Data for analysis »
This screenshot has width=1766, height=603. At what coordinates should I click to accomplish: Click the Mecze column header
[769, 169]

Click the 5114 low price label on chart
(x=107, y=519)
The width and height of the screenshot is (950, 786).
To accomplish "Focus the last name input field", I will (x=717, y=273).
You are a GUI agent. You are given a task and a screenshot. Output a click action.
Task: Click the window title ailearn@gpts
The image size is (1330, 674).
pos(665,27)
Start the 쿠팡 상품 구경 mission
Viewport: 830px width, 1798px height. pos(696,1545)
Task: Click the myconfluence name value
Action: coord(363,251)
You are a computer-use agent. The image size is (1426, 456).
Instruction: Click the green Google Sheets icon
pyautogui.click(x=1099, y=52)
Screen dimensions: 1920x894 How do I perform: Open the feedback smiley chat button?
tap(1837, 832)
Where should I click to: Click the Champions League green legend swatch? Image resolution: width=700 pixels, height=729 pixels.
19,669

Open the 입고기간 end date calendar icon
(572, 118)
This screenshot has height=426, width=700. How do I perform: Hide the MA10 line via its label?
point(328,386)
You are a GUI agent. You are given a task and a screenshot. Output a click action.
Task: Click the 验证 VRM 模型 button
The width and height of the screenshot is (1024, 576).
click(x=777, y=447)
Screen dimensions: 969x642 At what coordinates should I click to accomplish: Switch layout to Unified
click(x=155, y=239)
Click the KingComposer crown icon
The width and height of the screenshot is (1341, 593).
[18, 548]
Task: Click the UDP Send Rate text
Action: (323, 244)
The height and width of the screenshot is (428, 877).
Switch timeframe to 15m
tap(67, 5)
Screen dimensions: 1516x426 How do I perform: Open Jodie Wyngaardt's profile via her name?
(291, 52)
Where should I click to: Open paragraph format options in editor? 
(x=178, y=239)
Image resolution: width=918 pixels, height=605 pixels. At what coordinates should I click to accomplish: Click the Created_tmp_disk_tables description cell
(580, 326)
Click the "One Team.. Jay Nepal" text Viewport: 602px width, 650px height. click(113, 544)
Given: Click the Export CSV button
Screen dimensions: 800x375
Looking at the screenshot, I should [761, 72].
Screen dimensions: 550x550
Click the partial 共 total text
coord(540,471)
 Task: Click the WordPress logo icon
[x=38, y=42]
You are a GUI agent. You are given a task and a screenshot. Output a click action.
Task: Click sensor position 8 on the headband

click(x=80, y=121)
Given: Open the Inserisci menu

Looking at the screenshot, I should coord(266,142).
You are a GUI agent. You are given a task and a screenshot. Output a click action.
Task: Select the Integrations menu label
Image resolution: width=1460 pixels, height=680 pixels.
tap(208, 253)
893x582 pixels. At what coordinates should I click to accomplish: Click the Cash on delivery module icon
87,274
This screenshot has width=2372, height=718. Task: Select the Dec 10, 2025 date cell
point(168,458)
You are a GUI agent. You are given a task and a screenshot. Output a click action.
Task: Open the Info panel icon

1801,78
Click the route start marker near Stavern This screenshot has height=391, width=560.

Instructions for the task » Give back all the material, with each line exactly as it stands.

Task result »
This screenshot has width=1766, height=603. At what coordinates should I click to accomplish: Click the Mecze column header
[769, 169]

Click the 5114 low price label on chart
(x=107, y=519)
The width and height of the screenshot is (950, 786).
To accomplish "Focus the last name input field", I will (x=717, y=273).
You are a GUI agent. You are given a task and a screenshot. Output a click action.
Task: Click the window title ailearn@gpts
The image size is (1330, 674).
pos(665,27)
Start the 쿠팡 상품 구경 mission
Viewport: 830px width, 1798px height. pos(696,1545)
Task: Click the myconfluence name value
Action: coord(363,251)
You are a computer-use agent. The image size is (1426, 456).
Instruction: Click the green Google Sheets icon
pyautogui.click(x=1099, y=52)
Screen dimensions: 1920x894 How do I perform: Open the feedback smiley chat button?
tap(1837, 832)
Where should I click to: Click the Champions League green legend swatch? Image resolution: width=700 pixels, height=729 pixels.
19,669

Open the 입고기간 end date calendar icon
(572, 118)
This screenshot has height=426, width=700. How do I perform: Hide the MA10 line via its label?
point(328,386)
You are a GUI agent. You are given a task and a screenshot. Output a click action.
Task: Click the 验证 VRM 模型 button
The width and height of the screenshot is (1024, 576).
click(x=777, y=447)
Screen dimensions: 969x642 At what coordinates should I click to accomplish: Switch layout to Unified
click(x=155, y=239)
Click the KingComposer crown icon
The width and height of the screenshot is (1341, 593).
[18, 548]
Task: Click the UDP Send Rate text
Action: (323, 244)
The height and width of the screenshot is (428, 877).
Switch timeframe to 15m
tap(67, 5)
Screen dimensions: 1516x426 How do I perform: Open Jodie Wyngaardt's profile via her name?
(291, 52)
Where should I click to: Open paragraph format options in editor? 
(x=178, y=239)
Image resolution: width=918 pixels, height=605 pixels. At what coordinates should I click to accomplish: Click the Created_tmp_disk_tables description cell
(580, 326)
Click the "One Team.. Jay Nepal" text Viewport: 602px width, 650px height. click(113, 544)
Given: Click the Export CSV button
Screen dimensions: 800x375
Looking at the screenshot, I should [761, 72].
Screen dimensions: 550x550
Click the partial 共 total text
coord(540,471)
 Task: Click the WordPress logo icon
[x=38, y=42]
You are a GUI agent. You are given a task and a screenshot. Output a click action.
Task: Click sensor position 8 on the headband

click(x=80, y=121)
Given: Open the Inserisci menu

Looking at the screenshot, I should coord(266,142).
You are a GUI agent. You are given a task and a screenshot. Output a click action.
Task: Select the Integrations menu label
Image resolution: width=1460 pixels, height=680 pixels.
tap(208, 253)
893x582 pixels. At what coordinates should I click to accomplish: Click the Cash on delivery module icon
87,274
This screenshot has width=2372, height=718. Task: Select the Dec 10, 2025 date cell
point(168,458)
You are a GUI agent. You are given a task and a screenshot. Output a click action.
Task: Open the Info panel icon

1801,78
Click the route start marker near Stavern This screenshot has height=391, width=560.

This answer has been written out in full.